Parameter score_thres defines whether an image pair is acceptable. As for small-scale scenes, similarly, a large threshold (around 0.3) is recommended; otherwise, for large-scale outdoor scenes, score_thres between 0.04 and 0.1 would be a good choice.

For instance, for the Alexander Nevsky Cathedral dataset, we use coverage = 0.6 and score_thres = 0.1 to achieve well-registered 3D point clouds.

In our implementation, we expose another 4 parameters to tune:

  • track_degree: the minimal length of a track to be taken into account. Increasing it will discard more short tracks.
  • alpha: the $\alpha$ in formula (3) of the paper. Increasing it will require the images in the iconic set to be more distinctive.
  • minimal_views: the minimal number of shared tracks for a match to be valid. Increasing it means fewer matches will be valid.
  • ds: the data structure used to store the list of matches. You can leave it unchanged (default largearray) as the default value is a good tradeoff between speed and memory. For large datasets with thousands of images like berliner_dom (1618 images), it is necessary to use the smallarray data structure or limit the maximum number of keypoints in an image. In this case, it would be extremely slow (more than 8 hours for berliner_dom) due to a large number of images and the inefficient data structure.

Cui's Method

Global Structure-from-Motion by Similarity Averaging. ICCV 2015.

By Zhaopeng Cui and Ping Tan.

Basic Steps

In this paper, the authors utilize the missing correspondences cue to remove wrong matches.

  1. For each image and its direct neighbors, compute a two-view reconstruction by triangulation with the baseline set to 1.
  2. Merge these two-view reconstructions into one local reconstruction by solving a linear system based on the scale consistency in the stellar graph.
  3. Project the merged 3D points to each neighbor and calculate its missing correspondence score.

For more details, please check Section 4 of the paper.

Missing Correspondence Score

In the paper, there are two types of projected 3D points in the field of view of the image: the observed keypoints (matched features) in this image and the ones observed in other images but not in this image (missing features).

The author takes the bounding boxes of matched features and calculates the percentage of missing points in the bounding boxes as the missing correspondence score. For example, these two images below display the projected 3D points from image 0 into image 1 and image 16, respectively.

projected points from image 0 to image 1 projected points from image 0 to image 17

However, this formulation is not stable since the bounding box is extremely sensitive to outliers: one outlier might enlarge the box to the entire image frame. In addition, the bounding box doesn't take into account the perspective transformation between images, where a square in one image would not be a square in another image.
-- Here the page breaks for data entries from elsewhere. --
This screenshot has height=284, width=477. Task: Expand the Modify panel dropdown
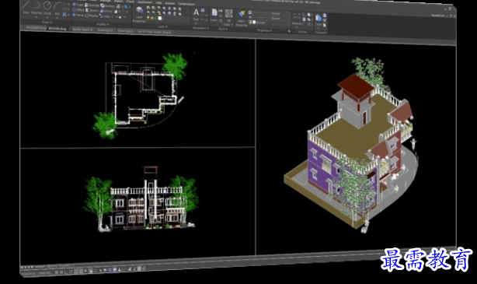click(103, 24)
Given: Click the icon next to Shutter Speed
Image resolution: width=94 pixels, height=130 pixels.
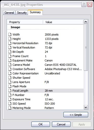Looking at the screenshot, I should tap(10, 78).
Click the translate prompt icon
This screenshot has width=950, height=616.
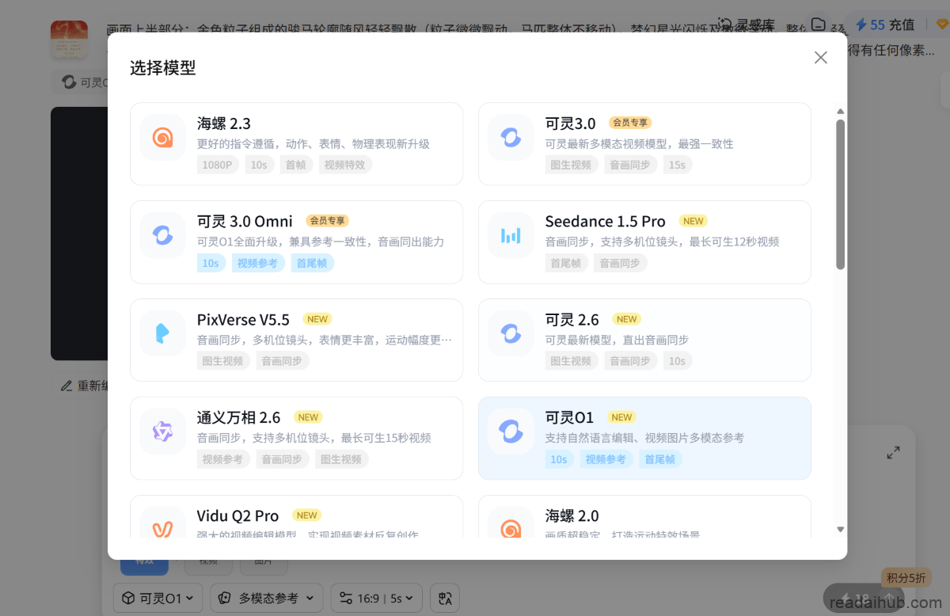pos(445,599)
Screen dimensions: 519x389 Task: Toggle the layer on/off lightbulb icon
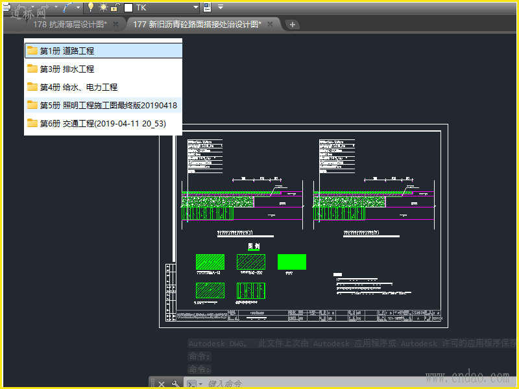point(91,7)
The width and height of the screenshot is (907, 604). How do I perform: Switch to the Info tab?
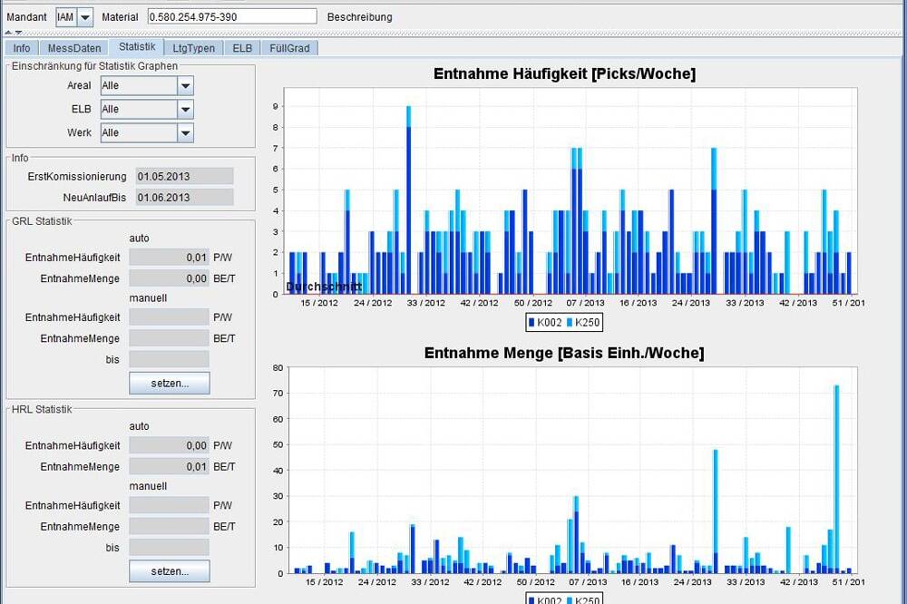tap(22, 48)
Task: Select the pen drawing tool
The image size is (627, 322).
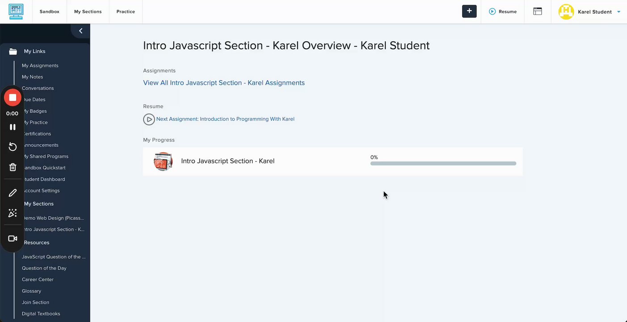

Therefore, we propose a more fine-grained score by using a small square box around every keypoints instead of a big bounding box around all the keypoints. Below is the visualization of the new masks of the images shown above. With this modification, the score is more reliable and distinctive for the disambiguation.

projected points from image 0 to image 1 projected points from image 0 to image 17

We further try to take the distance between matched features and missing features into account by using a Gaussian mask around the keypoints:

projected points from image 0 to image 1 projected points from image 0 to image 17

This scoring method requires a smaller threshold since the score is typical around ~0.1. We did not experiment much with this scoring method, so we are not sure if it is better than the previous version.

Parameters

  • score_version: we provide three score formulations as stated above. Version 1 is the method using a bounding box around keypoints presented in the paper. Version 2 is using a uniform square around every keypoint. Version 3 is using a Gaussian square around every keypoint.
  • min_num_valid_depths: minimal number of correct reconstructed depths for a 3D point to be valid (The depth consistency check in the paper).
  • max_num_neighbors: maximal number of neighbors used for the reconstruction. It is used to avoid the inefficiency caused by dense clusters of images.
  • square_radius: the size of the square around each keypoint for the score versions 2 and 3.
  • parallel: whether to use multiple threads for the computation of the scores. The statistics of the runtime is not accurate in parallel mode.
  • plot: whether to plot the masks and the image with projected 3D points. For large datasets, it is advisable not to plot as plotting will have a significant overhead.

Visualizations

Fine-tuned Parameters

Now we show some results of the implemented methods. The gif on the upper left displays the images in each dataset. The gif on the upper right is the reconstructions from the colmap with default parameters. The bottom left and the bottom right gifs display the reconstructions after disambiguation with Yan's method and Cui's method, respectively.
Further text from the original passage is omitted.